GCU President Brian Mueller speaks at the first Chapel of the fall semester Monday.

Grand Canyon University President Brian Mueller set that can-do tone in his Chapel talk Monday morning. He laid out the mission … with three challenges … and provided a meaningful example of how can-do gets done.

Looking out at an overflow crowd in GCU Arena that had passionately participated in the music of the Worship team, Mueller lauded the quality of GCU’s student body and conveyed his excitement about what is to come in the next eight months.

But he wasn’t just speaking about the classes and projects and activities and athletics. While those elements are huge parts of GCU life, Mueller wanted to make sure the students, especially the newcomers, see the big picture. He constantly gets asked, “What is GCU all about?” Here’s what:

“If you could pick a word that says, ‘What are we here for?’, I would say to you we are here about restoration. We are here to be restorers,” he said.

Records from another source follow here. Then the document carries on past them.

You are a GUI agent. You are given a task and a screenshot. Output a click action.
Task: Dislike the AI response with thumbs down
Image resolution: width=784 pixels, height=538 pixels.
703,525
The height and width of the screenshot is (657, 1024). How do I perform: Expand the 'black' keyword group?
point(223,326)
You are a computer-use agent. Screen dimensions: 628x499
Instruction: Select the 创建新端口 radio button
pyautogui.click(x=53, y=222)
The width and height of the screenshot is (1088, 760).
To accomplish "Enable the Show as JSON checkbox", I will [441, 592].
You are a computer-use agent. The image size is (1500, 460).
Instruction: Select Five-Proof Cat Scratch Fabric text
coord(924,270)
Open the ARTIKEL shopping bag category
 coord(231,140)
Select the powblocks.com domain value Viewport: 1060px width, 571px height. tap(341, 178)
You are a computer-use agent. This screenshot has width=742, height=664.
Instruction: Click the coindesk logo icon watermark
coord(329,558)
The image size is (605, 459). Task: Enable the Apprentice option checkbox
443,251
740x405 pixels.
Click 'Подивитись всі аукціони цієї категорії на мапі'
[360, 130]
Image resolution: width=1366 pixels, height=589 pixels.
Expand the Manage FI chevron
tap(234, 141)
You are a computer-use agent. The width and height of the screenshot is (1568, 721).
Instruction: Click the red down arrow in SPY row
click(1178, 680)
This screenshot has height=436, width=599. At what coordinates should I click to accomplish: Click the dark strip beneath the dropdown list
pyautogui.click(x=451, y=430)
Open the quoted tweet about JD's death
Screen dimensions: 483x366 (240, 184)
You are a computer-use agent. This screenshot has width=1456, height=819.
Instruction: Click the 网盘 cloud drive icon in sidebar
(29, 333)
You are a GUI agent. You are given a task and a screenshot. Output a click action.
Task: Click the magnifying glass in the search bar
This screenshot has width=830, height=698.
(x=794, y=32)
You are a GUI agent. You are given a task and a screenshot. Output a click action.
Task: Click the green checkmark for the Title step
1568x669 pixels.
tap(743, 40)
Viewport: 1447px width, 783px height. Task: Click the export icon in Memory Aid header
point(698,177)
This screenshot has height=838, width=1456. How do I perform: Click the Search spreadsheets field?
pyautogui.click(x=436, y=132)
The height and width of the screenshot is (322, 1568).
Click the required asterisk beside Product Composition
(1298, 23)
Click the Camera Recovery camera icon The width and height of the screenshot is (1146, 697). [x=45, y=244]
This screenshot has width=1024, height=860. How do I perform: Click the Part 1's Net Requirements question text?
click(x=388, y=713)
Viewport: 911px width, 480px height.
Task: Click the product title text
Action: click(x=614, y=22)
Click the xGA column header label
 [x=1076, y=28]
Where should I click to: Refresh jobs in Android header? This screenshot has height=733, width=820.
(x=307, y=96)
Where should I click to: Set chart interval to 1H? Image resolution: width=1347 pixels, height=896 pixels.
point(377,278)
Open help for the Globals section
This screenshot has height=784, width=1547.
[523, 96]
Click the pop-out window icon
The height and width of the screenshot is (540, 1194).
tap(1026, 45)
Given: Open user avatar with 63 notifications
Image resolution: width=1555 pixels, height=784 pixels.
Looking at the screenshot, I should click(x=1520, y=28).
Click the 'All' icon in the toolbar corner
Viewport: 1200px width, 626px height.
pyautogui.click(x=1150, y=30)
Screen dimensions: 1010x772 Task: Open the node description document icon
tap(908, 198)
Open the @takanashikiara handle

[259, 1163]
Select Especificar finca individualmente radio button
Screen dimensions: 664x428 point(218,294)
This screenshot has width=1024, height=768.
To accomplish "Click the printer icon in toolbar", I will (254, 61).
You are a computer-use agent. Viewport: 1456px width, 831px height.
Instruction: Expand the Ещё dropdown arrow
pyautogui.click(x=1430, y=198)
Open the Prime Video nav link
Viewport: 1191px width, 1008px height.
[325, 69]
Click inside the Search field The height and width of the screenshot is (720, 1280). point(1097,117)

Just as Jesus did nearly 2,000 years ago. There already was an elaborate church infrastructure when Jesus began, “but something was missing,” Mueller said, and soon Jesus was attracting huge crowds.

The Worship team performs at the start of Chapel.

Still, it was jarring for people to hear Jesus talk about loving your enemy and praying for those who persecute you as He built the church in His relatively short ministry. Those were foreign concepts to them. But Jesus was undaunted, and in Matthew 7:24-27, at the end of what Mueller called “the greatest sermon ever told,” Jesus said:

“Therefore everyone who hears these words of Mine and puts them into practice is like a wise man who built his house on the rock. The rain came down, the streams rose, and the winds blew and beat against that house; yet it did not fall, because it had its foundation on the rock. But everyone who hears these words of Mine and does not put them into practice is like a foolish man who built his house on sand. The rain came down, the streams rose and the winds blew and beat against that house, and it fell with a great crash.”

And then Jesus led by example with consistency that was “unbelievable,” Mueller pointed out, by looking for people in distress and helping them in Chapter 8 of Matthew – the leper, the Roman centurion whose servant was paralyzed, and Peter’s ailing mother-in-law.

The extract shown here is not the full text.